BRIEF 1:
According to the commentary below on the proposed Cleveland gasification facility, how many pounds of mercury per year does the permit application list?
BRIEF 2:
Translate this sentence from the gasification facility commentary below into Spanish: "CPP has applied for an Air Permit to operate a gasification facility."
BRIEF 3:
Carry on the commentary below about the Cleveland gasification facility's emissions from its final sentence.

TEXT PASSAGE:
──────────────────────────────

See the initial Public Hearing Announcement from the EPA for the one and only Public Comment Hearing held on January 9th. NOTE that the City of Cleveland has requested from Ohio EPA a 30-day extension of the Official Public Comment Period from January to February 23rd. See the original announcement for where and how to submit comment.
The CPP statement, linked here, see specific text regarding emissions, is an insult to the process. CPP has applied for an Air Permit to operate a gasification facility. I find it incredulous that while their Draft Air Permit is being reviewed for public comment (closing 2/2012), that CPP cannot communicate clearly what the emissions are estimated to be; what they’ve actually stated within their permit application.
Instead, under no less a heading of “ Understanding the impact”, CPP states
“...if we don’t allow mercury and other toxins into the gasification process, we will not have mercury and other toxins coming out of the gasification process.”
In fact, here is a listing of the emissions listed for the facility, per CPP’s EPA Permit Application using a 72.24% utilization of heat input:
- Particulate PM(F+C) 78.75 Tons per year
- Sulfur Dioxide (SO2); 78.75 Tons per year
- Nitric oxide & nitrogen dioxide NOx; 194.31 Tons per year
- Carbon monoxide (CO); 87.95 Tons per year
- Volatile organic compounds (VOC ); 26.59 Tons per year
- Hyposulfurous acid (H2SO2); 7.36 Tons per year
- Lead (Pb); 500 Pounds per year
- Ammonia; 16.36 Tons per year
- Hydrogen chloride (HCI); 6.55 Tons per year
- Dioxin; 1.27 E-5 Tons per year
- Cadmium (Cd); 26 Pounds per year
- Mercury (Hg); 260 Pounds per year
- Hydrogen fluoride (HF) 1,260 Pounds per year
Let's have a serious discussion of the impacts of these emissions on the people living in our Cleveland neighborhoods and not greenwash this project as panacea to our waste management and energy generation challenges.

──────────────────────────────

(Dataset entries)
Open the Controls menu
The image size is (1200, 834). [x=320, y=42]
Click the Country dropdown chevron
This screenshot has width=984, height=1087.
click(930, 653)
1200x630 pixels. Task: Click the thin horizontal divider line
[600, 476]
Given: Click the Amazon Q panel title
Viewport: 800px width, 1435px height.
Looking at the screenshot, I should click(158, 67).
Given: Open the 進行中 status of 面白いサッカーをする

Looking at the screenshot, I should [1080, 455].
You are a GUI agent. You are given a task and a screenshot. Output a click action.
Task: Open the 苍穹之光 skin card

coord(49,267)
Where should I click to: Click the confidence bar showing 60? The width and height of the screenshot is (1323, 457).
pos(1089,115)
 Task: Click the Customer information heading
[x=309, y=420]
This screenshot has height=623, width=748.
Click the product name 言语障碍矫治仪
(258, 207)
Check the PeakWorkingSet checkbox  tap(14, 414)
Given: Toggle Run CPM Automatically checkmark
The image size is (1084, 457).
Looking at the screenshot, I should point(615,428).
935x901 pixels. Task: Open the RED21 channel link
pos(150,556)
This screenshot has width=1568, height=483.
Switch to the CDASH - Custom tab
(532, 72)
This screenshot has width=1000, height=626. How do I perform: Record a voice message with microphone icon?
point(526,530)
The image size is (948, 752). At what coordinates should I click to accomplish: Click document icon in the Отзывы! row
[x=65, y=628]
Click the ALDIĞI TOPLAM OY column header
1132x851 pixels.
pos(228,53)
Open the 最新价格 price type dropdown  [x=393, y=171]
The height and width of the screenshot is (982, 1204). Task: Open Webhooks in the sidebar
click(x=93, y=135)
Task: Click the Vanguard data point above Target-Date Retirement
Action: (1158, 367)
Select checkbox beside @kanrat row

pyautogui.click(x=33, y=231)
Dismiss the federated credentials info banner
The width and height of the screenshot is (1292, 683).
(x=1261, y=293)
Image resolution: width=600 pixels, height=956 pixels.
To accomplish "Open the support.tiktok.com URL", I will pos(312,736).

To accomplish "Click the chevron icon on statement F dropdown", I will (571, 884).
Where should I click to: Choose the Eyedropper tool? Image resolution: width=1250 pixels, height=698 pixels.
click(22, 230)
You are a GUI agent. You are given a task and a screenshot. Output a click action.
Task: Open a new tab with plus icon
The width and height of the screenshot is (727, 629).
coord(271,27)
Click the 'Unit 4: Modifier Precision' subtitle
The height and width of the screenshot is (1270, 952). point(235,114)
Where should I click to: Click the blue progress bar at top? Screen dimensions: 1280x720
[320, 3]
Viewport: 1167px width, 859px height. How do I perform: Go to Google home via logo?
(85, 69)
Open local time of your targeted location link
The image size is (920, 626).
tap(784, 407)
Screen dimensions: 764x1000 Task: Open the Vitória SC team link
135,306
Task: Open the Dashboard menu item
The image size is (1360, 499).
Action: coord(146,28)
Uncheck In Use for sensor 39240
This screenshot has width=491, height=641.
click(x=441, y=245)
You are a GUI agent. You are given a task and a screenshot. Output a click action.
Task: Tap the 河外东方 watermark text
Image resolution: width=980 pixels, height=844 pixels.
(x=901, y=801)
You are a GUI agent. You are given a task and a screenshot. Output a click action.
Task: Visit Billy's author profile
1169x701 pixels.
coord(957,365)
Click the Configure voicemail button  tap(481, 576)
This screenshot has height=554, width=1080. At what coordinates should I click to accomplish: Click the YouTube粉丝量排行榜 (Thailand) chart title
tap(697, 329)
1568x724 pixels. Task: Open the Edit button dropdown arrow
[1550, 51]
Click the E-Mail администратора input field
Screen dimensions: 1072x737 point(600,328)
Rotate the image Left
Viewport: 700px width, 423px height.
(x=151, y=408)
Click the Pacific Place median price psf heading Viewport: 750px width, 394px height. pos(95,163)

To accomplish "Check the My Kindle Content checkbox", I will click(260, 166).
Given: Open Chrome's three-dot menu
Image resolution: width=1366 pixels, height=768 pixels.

──────────────────────────────

ANSWER BOX 1:
260 pounds per year.

ANSWER BOX 2:
CPP ha solicitado un permiso de calidad del aire para operar una instalación de gasificación.

ANSWER BOX 3:
As the Council representative of Ward 14, I represent a population of approximately 24,000 people for which our neighborhoods are directly down-wind from the proposed facility, 2 miles North. The neighborhoods are recognized as low-income and are made up of a population that is between 30% and 44% Hispanic minority.
It is important to note that in consulting with representatives from the EPA Region 5 Office, they have confirmed that the communities to be impacted by the proposed project qualify as Environmental Justice areas of concern, due to the prevalence of low-income and minority (Hispanic) residents who are disproportionately impacted by asthma and other debilitating health conditions related to poor air quality in the City at present.
See references to Environmental Justice in “Public Involvement Policy of the U.S. Environmental Protection Agency May 2003” and “Environmental Justice in EPA Permitting: Reducing Pollution in High-Risk Communities is Integral to Agency’s Mission. December 2001”.
“…while incidence of asthma is average for Hispanics in general, Puerto Ricans are about…as likely to be diagnosed with asthma than non-Hispanic whites, and about 1 in 5 Puerto Rican children are diagnosed with asthma, compared to 1 in 10 Hispanic children overall, and 1 in 13 non-Hispanic White children…” ("Profiles of Latino Health," 2009). 2011 Latino Community Report, Ohio Commission on Hispanic/Latino Affairs.